Tasks and exercises:
1. Translate this sentence from the news excerpt about the Polymer80 settlement into Spanish: "Those types of guns, which police say are untraceable, are commonly known as ghost guns."
2. In the news excerpt about the Polymer80 settlement, turn the paragraph beginning "In April, the U.S. Department of Justice" into a short bulleted list that keeps its main facts.
3. According to the news excerpt about the Polymer80 settlement, how many gun kits did Racine say the company sold to D.C. residents in violation of city law?

Text excerpt:
++++++++++++++++++++
The settlement announced Wednesday stems from a lawsuit filed by D.C. Attorney General Karl Racine against Polymer80 in June 2020, where he accused the Nevada-based company of illegally selling do-it-yourself kits for handguns and AR-15s without serial numbers to D.C. residents. Those types of guns, which police say are untraceable, are commonly known as ghost guns. According to Racine, Polymer80 sold 19 gun kits to D.C. residents in violation of city law.

“This judgment against Polymer80 is a major victory for D.C. residents and for public safety, and it will help slow the flow of deadly untraceable ghost guns into our community,” said Racine in a statement.

The win for D.C. comes as more cities and states are taking action against manufacturers of gun parts that can be assembled into fully functioning firearms.

In April, the U.S. Department of Justice unveiled new rules restricting the sale of ghost guns by requiring that buyers be subjected to a background check. As of June 1, the sale of ghost guns has been fully banned in Maryland, and that same day Baltimore announced its own lawsuit against Polymer80, accusing the company of selling guns to “those who want to evade law enforcement or who cannot obtain a gun from a Federal Firearms Licensee, including underage buyers, buyers with criminal convictions and gun traffickers.”
++++++++++++++++++++
Dataset records
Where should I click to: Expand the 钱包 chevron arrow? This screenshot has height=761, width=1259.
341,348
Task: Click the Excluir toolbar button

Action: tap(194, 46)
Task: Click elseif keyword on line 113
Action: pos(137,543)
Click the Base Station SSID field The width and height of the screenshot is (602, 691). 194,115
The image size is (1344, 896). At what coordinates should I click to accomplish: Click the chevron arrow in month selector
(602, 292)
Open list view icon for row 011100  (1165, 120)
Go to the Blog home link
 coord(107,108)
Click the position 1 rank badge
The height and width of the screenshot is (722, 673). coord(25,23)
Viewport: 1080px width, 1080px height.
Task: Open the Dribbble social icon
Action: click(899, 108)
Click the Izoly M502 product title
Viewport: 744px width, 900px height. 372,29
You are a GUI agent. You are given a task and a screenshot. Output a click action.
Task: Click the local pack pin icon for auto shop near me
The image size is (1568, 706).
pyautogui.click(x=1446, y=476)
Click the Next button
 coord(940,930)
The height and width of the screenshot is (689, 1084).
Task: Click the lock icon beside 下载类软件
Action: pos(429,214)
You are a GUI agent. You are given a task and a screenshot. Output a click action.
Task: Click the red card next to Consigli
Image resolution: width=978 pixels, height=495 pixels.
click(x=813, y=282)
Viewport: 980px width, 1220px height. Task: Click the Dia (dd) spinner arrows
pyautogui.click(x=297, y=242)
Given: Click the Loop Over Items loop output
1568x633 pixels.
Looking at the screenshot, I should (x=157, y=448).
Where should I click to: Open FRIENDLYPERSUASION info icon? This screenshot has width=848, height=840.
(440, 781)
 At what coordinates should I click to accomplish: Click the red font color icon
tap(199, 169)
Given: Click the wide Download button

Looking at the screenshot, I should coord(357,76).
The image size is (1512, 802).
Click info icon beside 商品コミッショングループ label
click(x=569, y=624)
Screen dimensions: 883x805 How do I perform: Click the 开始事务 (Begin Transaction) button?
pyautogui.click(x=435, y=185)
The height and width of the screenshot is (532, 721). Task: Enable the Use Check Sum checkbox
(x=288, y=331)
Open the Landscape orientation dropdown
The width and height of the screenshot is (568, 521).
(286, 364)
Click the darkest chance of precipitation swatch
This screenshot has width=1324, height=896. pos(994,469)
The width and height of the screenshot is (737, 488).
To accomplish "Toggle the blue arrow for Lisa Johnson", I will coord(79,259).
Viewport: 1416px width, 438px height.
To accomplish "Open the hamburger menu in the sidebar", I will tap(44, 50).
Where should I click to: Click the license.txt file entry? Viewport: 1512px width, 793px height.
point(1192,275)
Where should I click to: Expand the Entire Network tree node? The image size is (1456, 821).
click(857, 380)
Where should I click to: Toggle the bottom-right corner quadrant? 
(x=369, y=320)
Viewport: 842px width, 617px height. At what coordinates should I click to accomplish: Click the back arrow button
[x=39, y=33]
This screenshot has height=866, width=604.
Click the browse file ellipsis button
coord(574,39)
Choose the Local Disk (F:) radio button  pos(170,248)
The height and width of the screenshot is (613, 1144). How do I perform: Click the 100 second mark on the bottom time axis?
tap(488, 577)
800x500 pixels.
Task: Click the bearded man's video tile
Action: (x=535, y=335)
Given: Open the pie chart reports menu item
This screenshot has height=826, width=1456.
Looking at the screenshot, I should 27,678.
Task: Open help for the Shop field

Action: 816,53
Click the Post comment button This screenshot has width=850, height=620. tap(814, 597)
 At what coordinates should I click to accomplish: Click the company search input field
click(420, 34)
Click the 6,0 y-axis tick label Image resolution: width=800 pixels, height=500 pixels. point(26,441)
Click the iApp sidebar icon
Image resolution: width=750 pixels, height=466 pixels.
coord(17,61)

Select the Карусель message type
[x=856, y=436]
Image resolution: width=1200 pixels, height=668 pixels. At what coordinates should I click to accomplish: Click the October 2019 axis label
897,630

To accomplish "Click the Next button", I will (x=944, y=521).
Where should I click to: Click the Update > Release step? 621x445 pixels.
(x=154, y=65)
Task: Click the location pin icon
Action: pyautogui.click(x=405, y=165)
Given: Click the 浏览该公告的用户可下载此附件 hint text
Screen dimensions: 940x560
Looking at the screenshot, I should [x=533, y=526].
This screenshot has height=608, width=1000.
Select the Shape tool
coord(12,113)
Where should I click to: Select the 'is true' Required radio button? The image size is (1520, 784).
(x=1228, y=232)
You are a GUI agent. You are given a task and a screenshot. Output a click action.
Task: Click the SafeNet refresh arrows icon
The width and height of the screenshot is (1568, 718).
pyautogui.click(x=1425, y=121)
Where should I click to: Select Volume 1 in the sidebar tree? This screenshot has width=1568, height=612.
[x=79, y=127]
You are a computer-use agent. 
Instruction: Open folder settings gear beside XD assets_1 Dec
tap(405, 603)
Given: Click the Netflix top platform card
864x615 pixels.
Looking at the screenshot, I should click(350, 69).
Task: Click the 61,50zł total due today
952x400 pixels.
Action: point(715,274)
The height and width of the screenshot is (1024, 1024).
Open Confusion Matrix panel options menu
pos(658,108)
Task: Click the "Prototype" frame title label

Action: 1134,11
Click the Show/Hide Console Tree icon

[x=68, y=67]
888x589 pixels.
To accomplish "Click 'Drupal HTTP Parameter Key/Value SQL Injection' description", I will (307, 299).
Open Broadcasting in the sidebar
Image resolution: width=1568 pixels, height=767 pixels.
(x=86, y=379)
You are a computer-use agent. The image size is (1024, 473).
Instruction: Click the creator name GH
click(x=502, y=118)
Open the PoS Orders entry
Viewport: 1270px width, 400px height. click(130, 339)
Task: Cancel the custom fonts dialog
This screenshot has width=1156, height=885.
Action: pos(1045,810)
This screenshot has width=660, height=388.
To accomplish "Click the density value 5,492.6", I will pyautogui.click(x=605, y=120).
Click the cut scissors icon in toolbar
++++++++++++++++++++
Task results:
1. Ese tipo de armas, que según la policía son imposibles de rastrear, se conocen comúnmente como armas fantasma.

2.
- In April, the U.S. Department of Justice issued new rules that restrict ghost gun sales by requiring background checks for buyers.
- Since June 1, Maryland has fully banned the sale of ghost guns.
- On that same day, Baltimore sued Polymer80. The city accused the company of selling guns to people trying to evade law enforcement or unable to get a gun from a Federal Firearms Licensee, including underage buyers, buyers with criminal convictions, and gun traffickers.

3. Racine said Polymer80 sold 19 gun kits to D.C. residents.